DAVAO CITY (MindaNews / 13 Sept) – A United States-based non-government organization is seeking to further strengthen the organized farmers, cooperatives, and associations in Mindanao in a bid to improve post-harvest management and quality of cacao, coconut, and coffee.
The Agricultural Cooperative Development International/Volunteers in Overseas Cooperative Assistance (ACDI/VOCA) rolled out its new program called Mindanao Productivity in Agricultural Commerce and Trade (MINPACT), a four-year program launched in September 2014 until September 2018.
In an interview Friday at the SMX Convention Center Davao, Thelonioius S. Trimmel, chief of party for MINPACT of ACDI/VOCA, said at least 10,600 farmers are seen to benefit from this new program that is expected to receive $8 million the from US Department of Agriculture (USDA).
Around 600 value chain actors composed of providers, traders and financial institutions will also be tapped, he said.
“We are working full-value chain, focusing on production, establishment of nurseries and ensuring good planting material, farm-level training and cooperative-level training,” Trimmel said.
Even the value chain actors will be strengthened to ensure that they would extend the best services, most especially to the cacao sector which has an annual domestic demand of 50,000 metric tons.
The country can only produce 10,000 MT a year, with 70 percent of its total production coming from the Davao Region.
Trimmel emphasized the need to support the farmers so that they can reach new markets.
The ACDI/VOCA, he added, has already signed a memorandum of understanding with identified partner cooperatives or associations.
“With the MOU, we identified what types of activities that we’re gonna be working on,” he said.
The training program includes strengthening their capacity as well as beefing up their knowledge on the opportunities for cacao, coffee, and coconut.
The NGO will also extend between $1 million to $2 million worth of grants to farmers for the procurement of equipment and the implementation of some services.
“In this case, initial grants will be focused on establishing nurseries and beneficiary organizations, purchase of equipment and farming materials for the establishment of those nurseries,” Trimmel said.
He said they are eyeing to increase the production of coconut, cacao, and coffee before they will put up more processing facilities.
He added some of the processing facilities established under previous programs such as Success Alliance and CoCopal Project are underutilized for lack of production.
“Biggest issue facing the three commodities is the demand outstretches the supply, there’s not enough supply of coconut, cacao and coffee. We need to plant more all of those tree commodities and ensure good quality, good processing, and good management,” Trimmel said.

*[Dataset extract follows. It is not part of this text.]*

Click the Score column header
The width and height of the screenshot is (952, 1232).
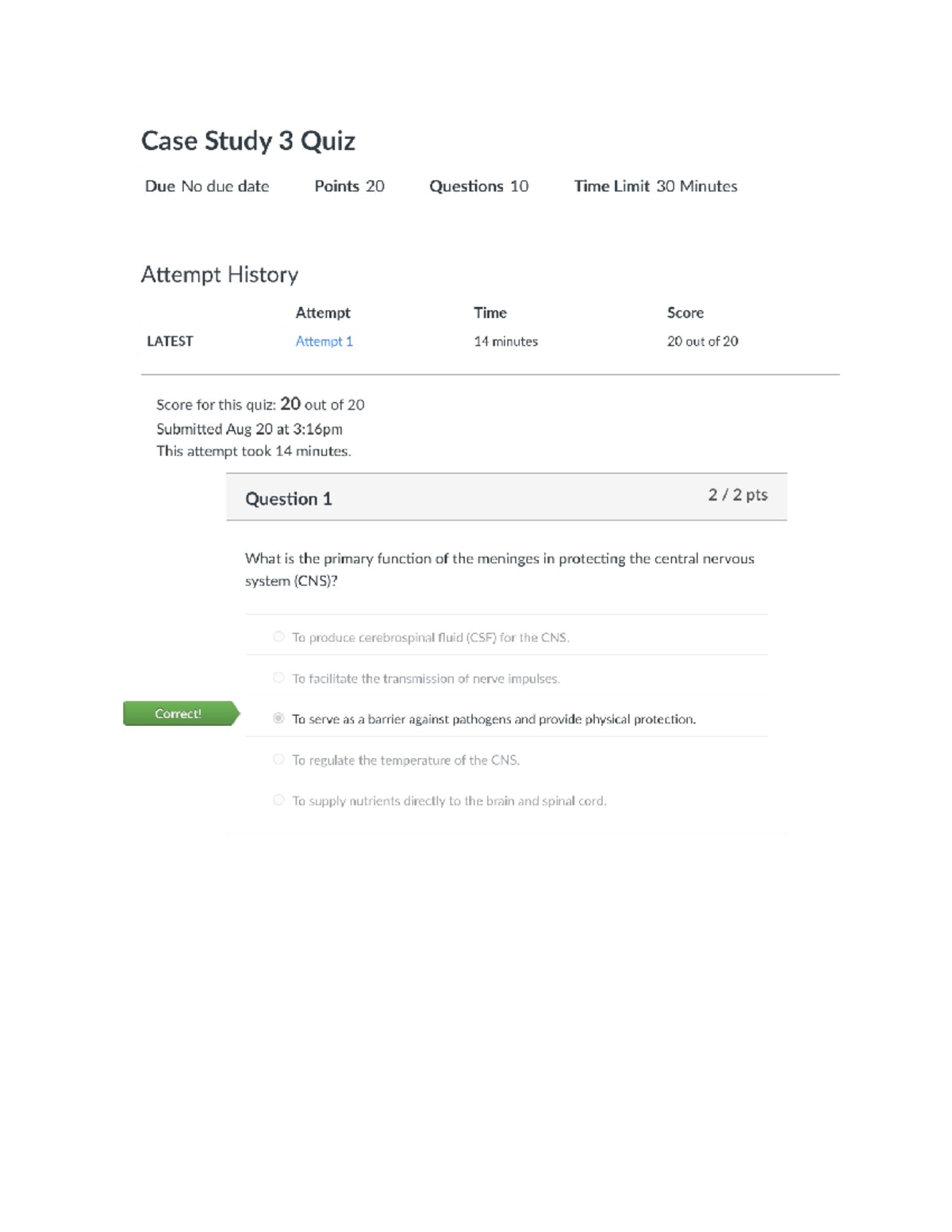[x=685, y=313]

Among the production facilities under MINPACT include fermentation tanks and solar dryers.
Most of the farmers who will benefit from MINPACT are coconut and cacao farmers, composed of 7,800 of the 10,600 farmers, he said, adding that they are pushing for the intercropping of both crops.
Support will also be extended to coconut farmers who need to replant old senile trees.
The ACDI/VOCA will work with the Philippine Coconut Authority (PCA) and Davao Regional Industry Cluster in the reproduction of mother palms to ensure proper replanting of good quality coconut trees.